= 1911 Keighley by-election =

UK parliamentary by-election

The Keighley by-election was a Parliamentary by-election held on 27 October 1911. The constituency returned one Member of Parliament (MP) to the House of Commons of the Parliament of the United Kingdom, elected by the first past the post voting system.

==Vacancy==
The vacancy was caused by the death on 30 September 1911 of Sir John Brigg, who had been the Liberal MP for Keighley since 1895.

==Electoral history==

General election December 1910: Keighley
| Party |  | Candidate | Votes | % | ±% |
|---|---|---|---|---|---|
|  | Liberal | John Brigg | Unopposed | N/A | N/A |
|  | Liberal hold |  |  |  |  |

==Candidates==
- The Liberals chose 50 year-old Stanley Buckmaster to defend a seat the party had held since it was created in 1885. He had been Liberal MP for Cambridge until his defeat in January 1910. He had failed to regain Cambridge in December 1910.
- The Conservative candidate was 60 year-old William Mitchell Acworth who had contested the seat as a Liberal Unionist in 1906 and January 1910, but did not contest the December 1910 elections.
- Although a Socialist had stood here in 1906 and finished third, the Labour party had not contested the seat before.
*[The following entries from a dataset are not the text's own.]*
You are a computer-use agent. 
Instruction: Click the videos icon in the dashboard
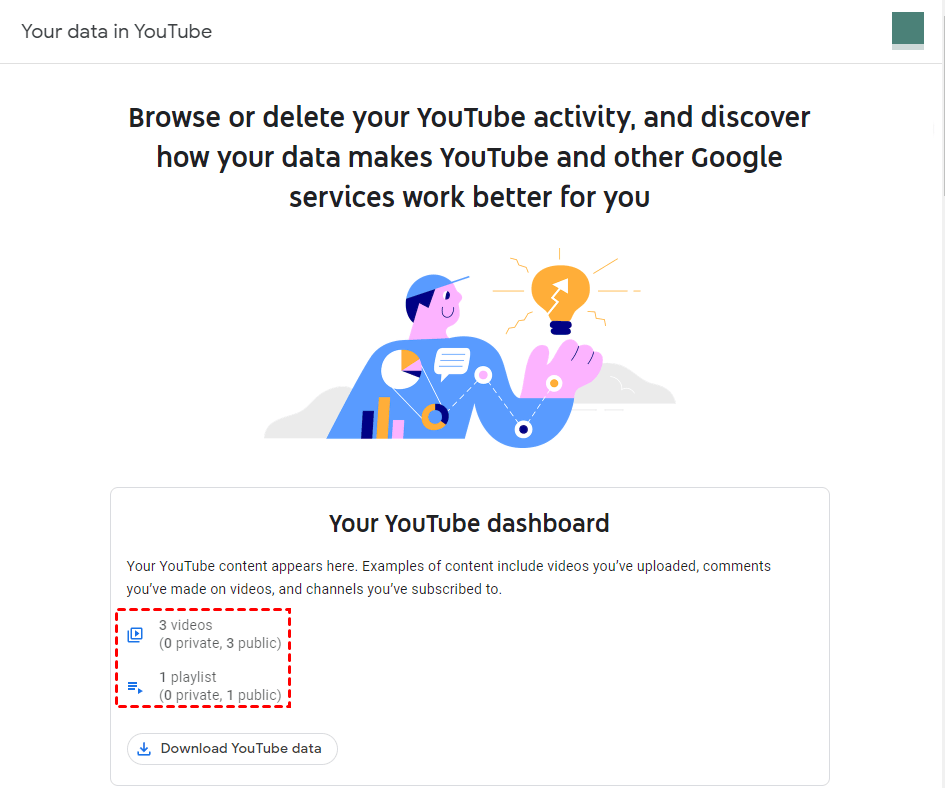pos(135,634)
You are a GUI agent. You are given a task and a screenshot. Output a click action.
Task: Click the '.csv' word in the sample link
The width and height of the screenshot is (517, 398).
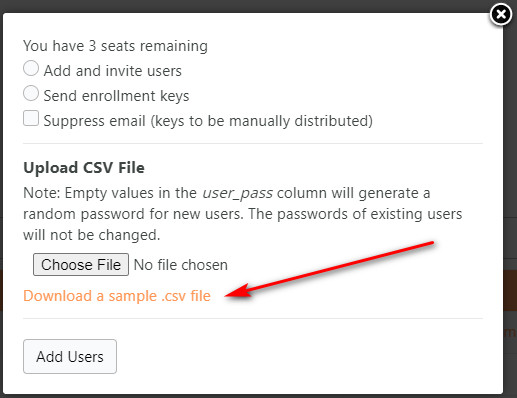coord(173,296)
This time they chose to run a 34 year-old Scotsman, William Crawford Anderson as their candidate. Anderson had been Chairman of the Independent Labour Party since 1910.

==Result==
The by-election was held on 27 October. The seat was held for the Liberals by Stanley Buckmaster, who gained 39% of the vote and obtained a majority of 825 over a Conservative and a Labour candidate.

S.O. Buckmaster

Keighley by-election, 1911
| Party |  | Candidate | Votes | % | ±% |
|---|---|---|---|---|---|
|  | Liberal | Stanley Buckmaster | 4,667 | 39.0 | N/A |
|  | Conservative | William Mitchell Acworth | 3,842 | 32.1 | New |
|  | Labour | William Crawford Anderson | 3,452 | 28.9 | New |
| Majority |  |  | 825 | 6.9 | N/A |
| Turnout |  |  | 11,961 |  | N/A |
|  | Liberal hold |  | Swing |  |  |

==Aftermath==
In 1913 Buckmaster was appointed Solicitor General and required to fight another by-election

1913 Keighley by-election
| Party |  | Candidate | Votes | % | ±% |
|---|---|---|---|---|---|
|  | Liberal | Stanley Buckmaster | 4,730 | 38.7 | −0.3 |
|  | Unionist | Henry Lascelles | 3,852 | 31.5 | −0.6 |
|  | Labour | William Bland | 3,646 | 29.8 | +0.9 |
| Majority |  |  | 878 | 7.2 | +0.3 |
| Turnout |  |  | 12,228 |  |  |
|  | Liberal hold |  | Swing |  |  |

Anderson was elected MP for Sheffield Attercliffe in 1914. Acworth did not contest another election.